Today’s Open Source (2024–10–09): Speech Recognition System Reverb ASR
Discover cutting-edge open-source projects like Reverb ASR, Gptme, Voice Chat PDF, TPI-LLM, Voice-Pro, and Podcastfy for AI, speech recognition, and more.
Here are some interesting AI open-source models and frameworks I wanted to share today:
Project: Reverb ASR
Reverb ASR is an open-source automatic speech recognition system, trained on 200,000 hours of English speech data, which was meticulously transcribed by humans.
This project has implemented the world’s most accurate English ASR system with an efficient model architecture, supporting operation on either CPU or GPU.
Reverb ASR allows users to control the verbatim level of the output transcription, making it suitable for scenarios like readable transcriptions or audio editing.
Project: Gptme
Gptme is a personal AI assistant that runs in the terminal, equipped with local tools to execute code, use the terminal, browse the web, and handle visual processing.
It serves as a local alternative to ChatGPT’s “code interpreter,” free from issues like software limitations, network access restrictions, timeouts, or privacy concerns, making it especially useful for knowledge-based tasks like programming.
https://github.com/ErikBjare/gptme
Project: voice-chat-pdf
Voice Chat with PDFs is a project based on OpenAI’s real-time API that allows users to interact with PDF documents via voice.
The project extends openai/openai-realtime-console with LlamaIndexTS, offering a simple retrieval-augmented generation (RAG) system.
Users can engage with documents through voice activity detection or manual keypress-based conversation modes.
https://github.com/run-llama/voice-chat-pdf
Project: TPI-LLM
TPI-LLM is a high-performance tensor parallel inference system designed for low-resource edge devices, aiming to bring large language model (LLM) capabilities to the edge.

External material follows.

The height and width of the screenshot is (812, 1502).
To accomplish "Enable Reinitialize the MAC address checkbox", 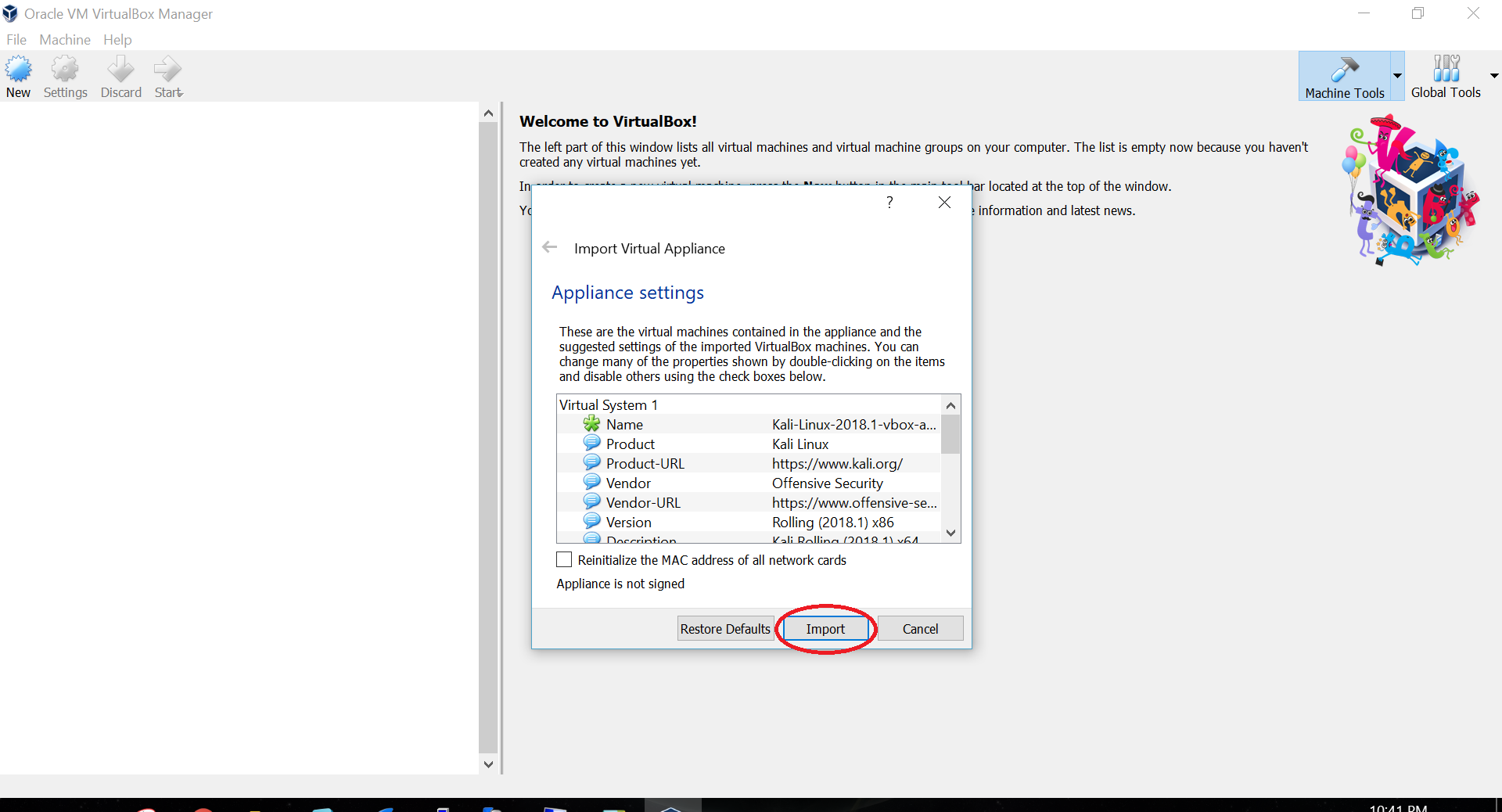I will tap(564, 560).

The system solves cloud LLM service privacy issues by performing tensor parallel inference across multiple edge devices, combined with a sliding window memory scheduler to minimize memory usage.

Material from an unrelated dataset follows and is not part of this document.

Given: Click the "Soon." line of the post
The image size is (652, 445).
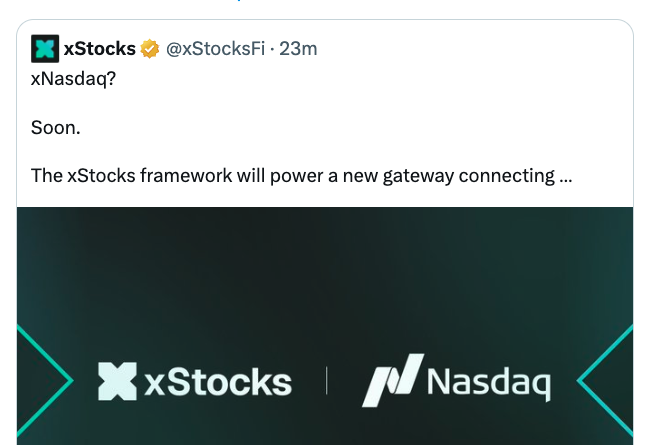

TPI-LLM enables large-scale models to run efficiently on resource-constrained devices and significantly reduces inference latency.
https://github.com/lizonghang/tpi-llm
Project: Voice-Pro
Voice-Pro is an integrated solution that provides tools for subtitles, translation, and text-to-speech (TTS).
Users can add multilingual subtitles and audio to videos through the project, supporting real-time translation and multiple audio output formats.
The project leverages the OpenAI Whisper model and open-source translation and TTS tools, offering a simple one-click installation and a Gradio Web-UI interface, making it ideal for multilingual video production and global market expansion.
https://github.com/abus-aikorea/voice-pro
Project: Podcastfy
Podcastfy is an open-source Python package that utilizes generative AI to transform web content, PDFs, and text into engaging, multilingual audio conversations.
Unlike UI tools that primarily focus on note-taking or research summarization, Podcastfy specializes in generating customized and scalable conversational transcriptions and audio from various text sources.